NAC and geographically dispersed networks
With a large network, there are many deployment, management and operational considerations. For example, hardware-based, in-line NAC solutions that sit upstream from switches create a potential single point of failure. They can be disruptive if they cannot keep pace with today's high-speed 10G network backbones.
Furthermore, in-line NAC solutions may not be ideal for geographically dispersed or highly segmented networks. Not only does there need to be an appliance at every location but the further up the network, the less visibility into network traffic these approaches provide.
There's little sense believing you're more secure with NAC when you can't see or stop an intruder's traffic on a large subnet. The out-of-band alternatives, such as the options that use 802.1x, too often require many network and server configuration changes. They require additional quarantine networks and configuration of ports on each switch, as well as access rules to be configured for routers and switches. This not only increases administrative costs, it also increases the risk of error.
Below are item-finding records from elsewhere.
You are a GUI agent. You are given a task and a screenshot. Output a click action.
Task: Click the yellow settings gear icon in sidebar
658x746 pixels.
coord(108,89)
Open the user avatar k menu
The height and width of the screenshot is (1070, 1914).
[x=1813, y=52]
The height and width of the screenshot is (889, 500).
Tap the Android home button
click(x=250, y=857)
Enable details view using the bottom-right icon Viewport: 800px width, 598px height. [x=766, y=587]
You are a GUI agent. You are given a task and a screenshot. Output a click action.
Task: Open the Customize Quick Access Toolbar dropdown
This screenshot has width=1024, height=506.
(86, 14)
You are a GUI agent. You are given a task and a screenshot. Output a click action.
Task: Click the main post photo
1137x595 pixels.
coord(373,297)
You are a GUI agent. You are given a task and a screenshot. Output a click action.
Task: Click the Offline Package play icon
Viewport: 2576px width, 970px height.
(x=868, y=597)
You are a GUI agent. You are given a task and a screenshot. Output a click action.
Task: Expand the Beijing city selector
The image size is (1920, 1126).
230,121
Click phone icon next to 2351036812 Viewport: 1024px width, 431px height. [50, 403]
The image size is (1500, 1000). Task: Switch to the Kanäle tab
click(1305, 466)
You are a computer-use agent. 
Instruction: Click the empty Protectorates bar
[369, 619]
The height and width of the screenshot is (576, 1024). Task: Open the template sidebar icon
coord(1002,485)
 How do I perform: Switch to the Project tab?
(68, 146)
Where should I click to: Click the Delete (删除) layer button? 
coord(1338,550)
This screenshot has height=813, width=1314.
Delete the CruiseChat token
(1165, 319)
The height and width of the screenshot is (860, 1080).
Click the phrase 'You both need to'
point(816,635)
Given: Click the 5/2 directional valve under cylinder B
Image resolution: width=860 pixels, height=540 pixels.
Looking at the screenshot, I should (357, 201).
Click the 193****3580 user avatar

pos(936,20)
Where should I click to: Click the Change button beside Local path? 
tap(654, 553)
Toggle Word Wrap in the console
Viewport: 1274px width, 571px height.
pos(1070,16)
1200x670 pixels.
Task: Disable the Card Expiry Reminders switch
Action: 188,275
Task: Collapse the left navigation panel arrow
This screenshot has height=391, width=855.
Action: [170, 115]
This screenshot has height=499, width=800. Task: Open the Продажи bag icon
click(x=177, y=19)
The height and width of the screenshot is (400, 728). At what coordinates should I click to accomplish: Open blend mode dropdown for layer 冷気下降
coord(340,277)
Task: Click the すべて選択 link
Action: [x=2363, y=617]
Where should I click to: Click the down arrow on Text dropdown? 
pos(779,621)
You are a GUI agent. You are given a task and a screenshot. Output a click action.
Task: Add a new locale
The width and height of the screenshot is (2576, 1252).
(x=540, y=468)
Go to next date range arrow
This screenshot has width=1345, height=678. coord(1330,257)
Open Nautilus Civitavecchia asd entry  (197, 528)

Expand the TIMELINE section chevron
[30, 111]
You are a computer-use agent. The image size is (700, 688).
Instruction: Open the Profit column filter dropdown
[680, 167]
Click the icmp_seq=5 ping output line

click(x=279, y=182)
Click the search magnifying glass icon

Clearly, hardware-based NAC isn't cheap or a panacea.
But hardware-based NAC can provide high levels of security and, because they focus on network traffic, can find exploits traveling across the wire.
With software-based approaches in geographically dispersed networks, manageability challenges remain but are now moved to the endpoints-which will require software agents to be installed on each. While the agentless NAC approach may alleviate some of this management burden, agentless NAC doesn't provide a consistent way to thoroughly evaluate the status of the endpoint-which means there's a significant security versus manageability trade-off.
Because dynamic NAC enlists only a certain percentage of systems as security enforcers, dynamic NAC actually could help you leverage the power of the distributed network to protect itself.